Landowners in CAUV lawsuit want to keep case in Ashtabula

gavel and scales of justice
(Farm and Dairy file photo)

ASHTABULA, Ohio — A group of landowners and their legal counsel will ask a common pleas judge not to dismiss their case against Ohio’s tax commissioner and governor, during a hearing Jan. 15 in Ashtabula County.

Landowner Bruce Vance, of Jefferson, Ohio, and two other plaintiffs filed a lawsuit against Tax Commissioner Joseph Testa, and Ohio Gov. John Kasich, in June 2015, over concerns that Current Agricultural Use Values were miscalculated, and cost landowners billions of dollars.

Issue in question

The basic argument is that the state-determined CAUV values are based on crop commodities — like corn, soybeans and wheat — and neglect to take into consideration acres that grow other crops — such as grapes, woodlands or pastureland, or are not suited to grow crops.

At least a half-dozen additional plaintiffs have joined the case, some who have seen two- and three-fold increases in their CAUV taxes. The group is hoping for more plaintiffs as they seek class action status.

The CAUV program was established in 1975 as a means of taxing farmland on its agricultural use value and not its full market value. The calculation drew scrutiny following an update in 2014, that resulted in a 200-300 percent increase for some landowners.

Implementing the law

Kevin Roberts, attorney for the landowners, said the group is not arguing to change Ohio’s CAUV rule — only how it is implemented.

“The rule is fine,” Roberts said. “The tax commissioner is failing to abide by the strict mandates of the rule.”

Roberts said the state basically used the recent rise in commodity prices as an excuse for changing other parts.

Kate Hanson, public information officer for the Ohio Attorney General, said she couldn’t comment on the case because it’s active litigation.

Want it dismissed

But court documents show the state has asked for the case to be dismissed.

“Under well-settled law, the state is immune from suit, unless the General Assembly has expressly waived the state’s immunity by statute,” according to the state’s motion to dismiss.

Attorneys for the state also argue that a court of common pleas, which is where this case has been filed, cannot suspend or stay an order of the tax commissioner, because of the state’s sovereignty over such matters.

If the case is not dismissed, state attorneys ask that it at least be transferred to Franklin County, where state offices are located, and where the alleged miscalculations were made.

Roberts said the state wants “home territory” to decide the case. He would rather see it decided in farm country — where the farmers live and are being affected.

Amended complaint

The landowners are also hoping the court will grant them a second amended complaint, which would drop the governor as a defendant, drop the injunction, and presumably make the case more likely to stay in county court.

Co-attorney Ben Calkins said the plaintiffs have also decided to focus on “equitable relief” for damages.
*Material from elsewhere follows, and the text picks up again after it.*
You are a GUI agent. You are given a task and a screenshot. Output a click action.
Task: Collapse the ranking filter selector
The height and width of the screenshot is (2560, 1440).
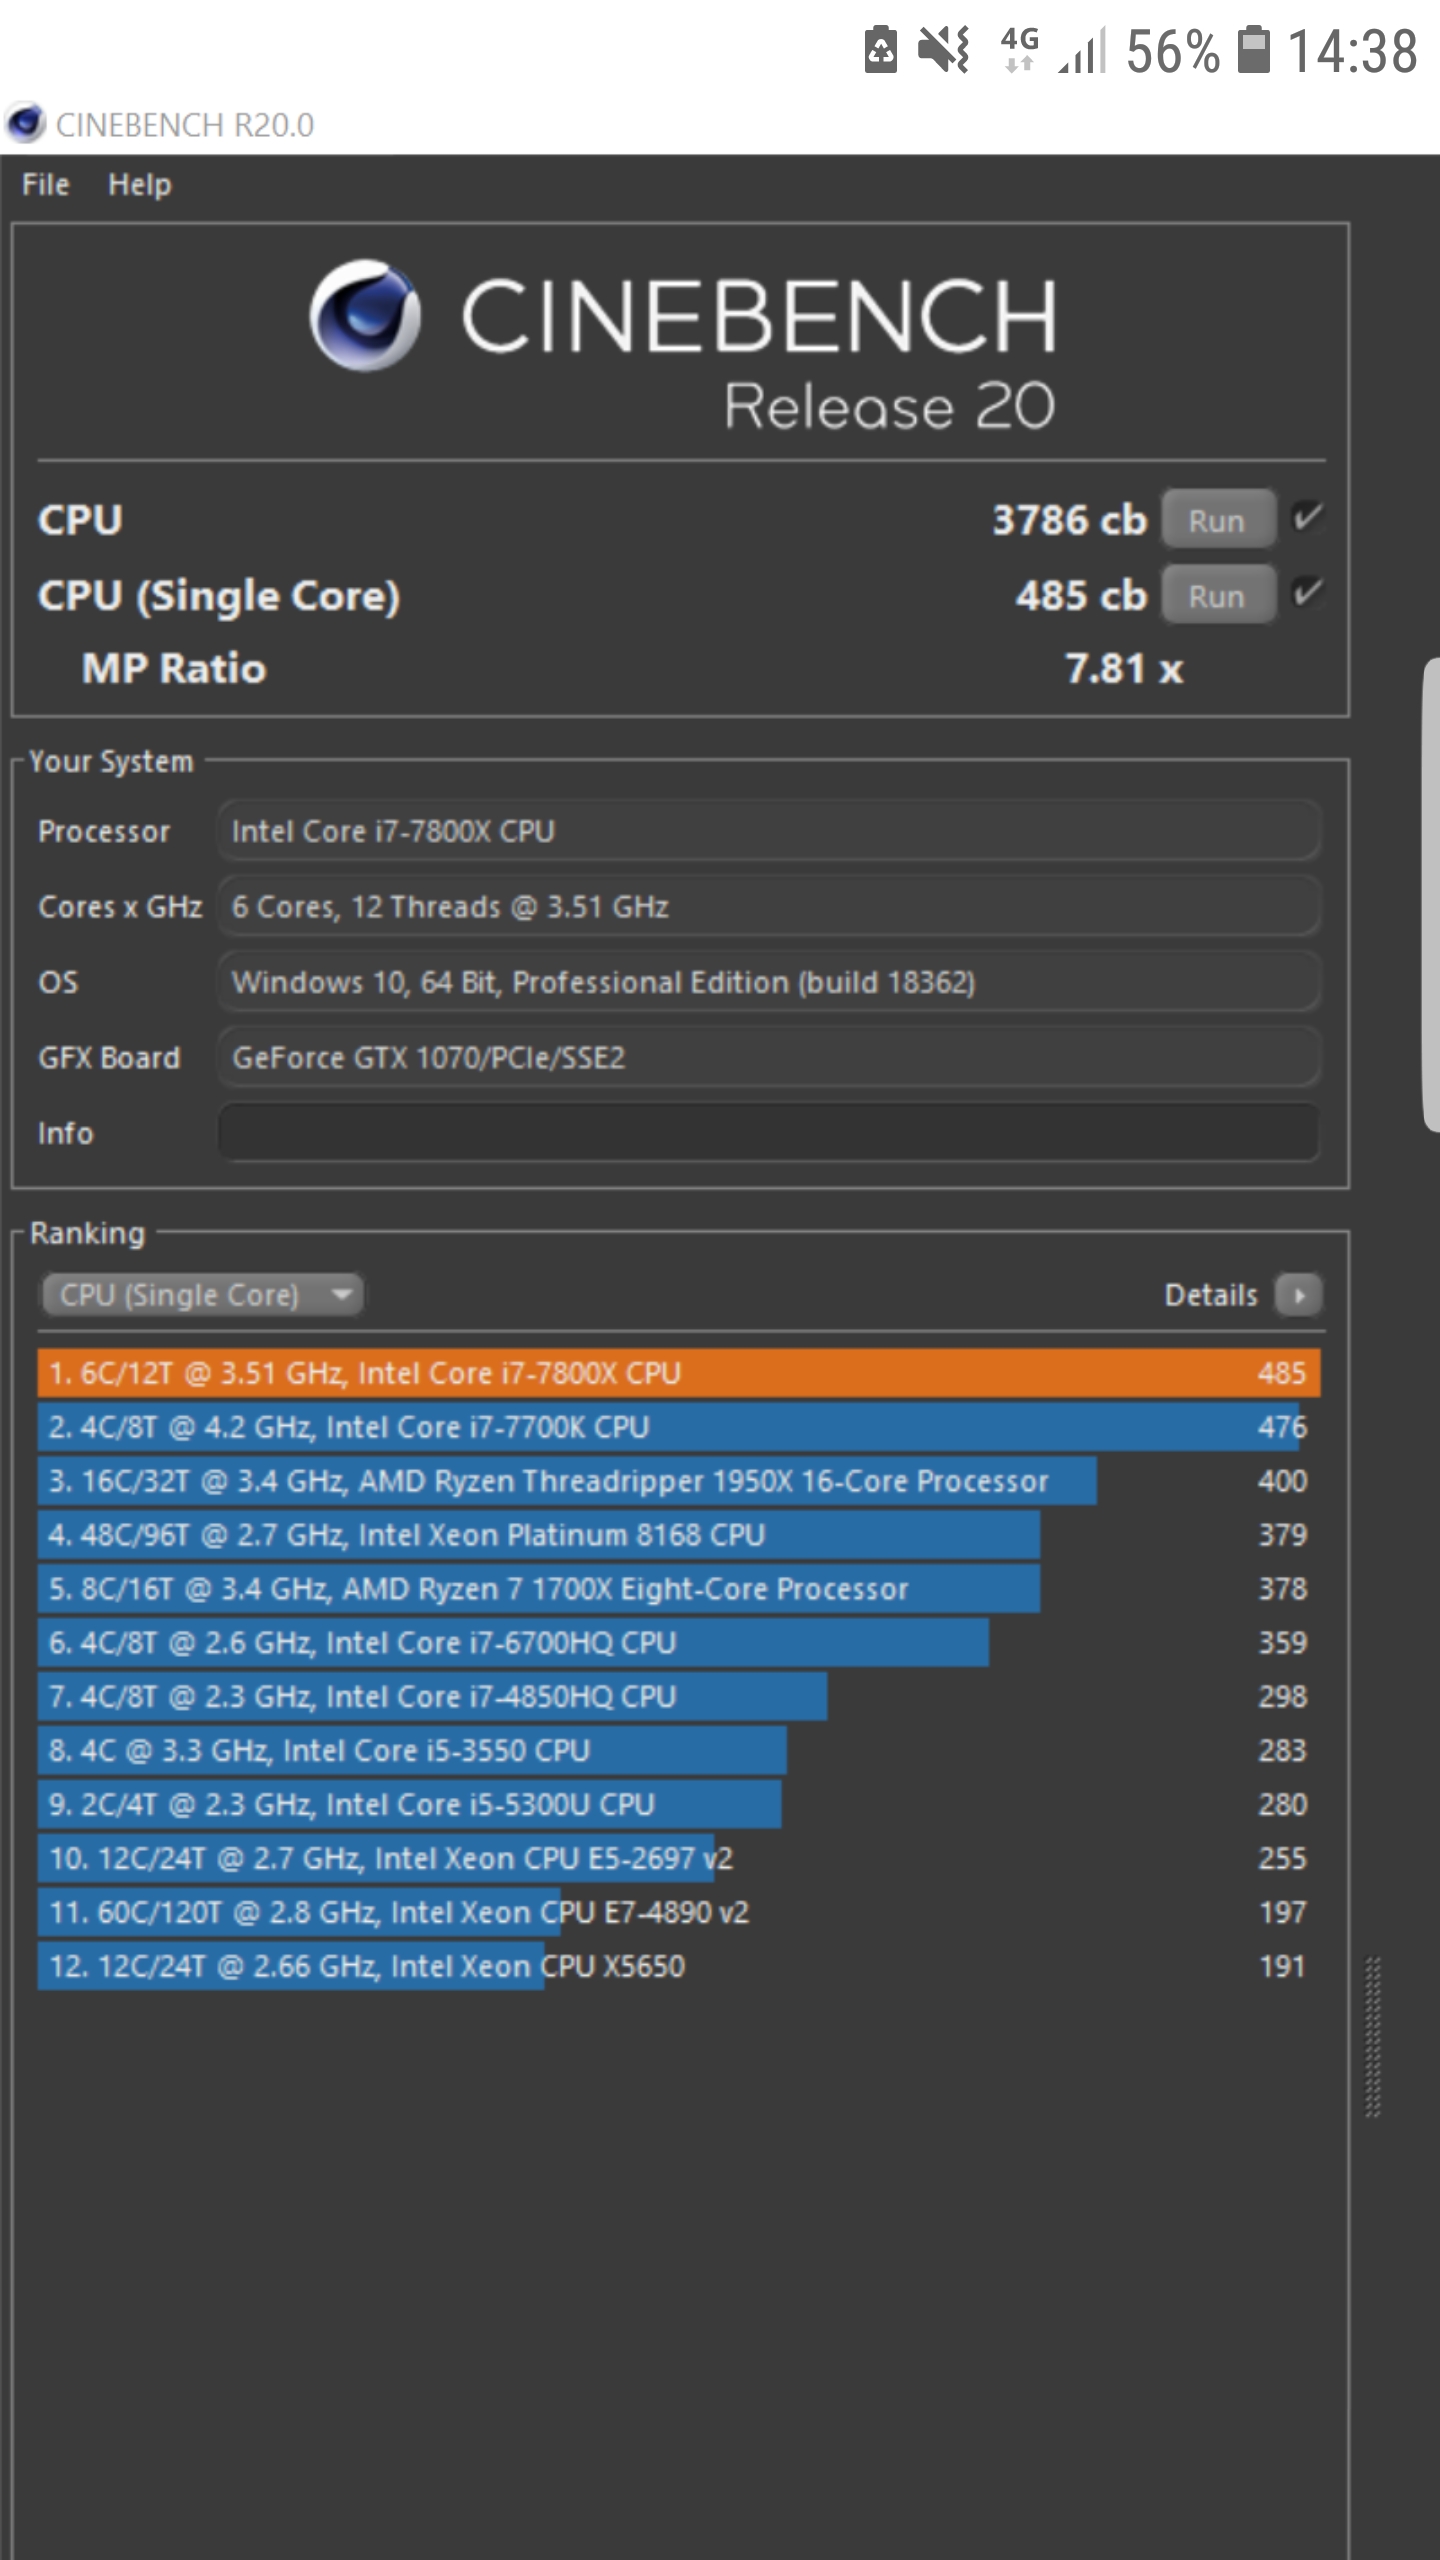[340, 1294]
If they were seeking “legal relief,” the case would be more likely to end up in a Columbus court.

Other efforts

Other efforts are also underway to change CAUV.

A different group of landowners has filed an administrative appeal asking the Ohio Board of Tax Appeals to rule that the tax department did not allow sufficient deductions for woodland values, and to require the higher deductions to be used in the future.

Separately, the Ohio Farm Bureau Federation has worked with landowners and state officials through a third approach — to negotiate and amend the CAUV calculation so that it’s more closely tied to farm values.

The Farm Bureau’s effort resulted in an initial round of acceptance by the tax commissioner, and the introduction of new legislation late in 2015, calling for additional amendments.

Farm Bureau is not involved with either legal action, and noted that both cases have uncertain outcomes that could take years to resolve.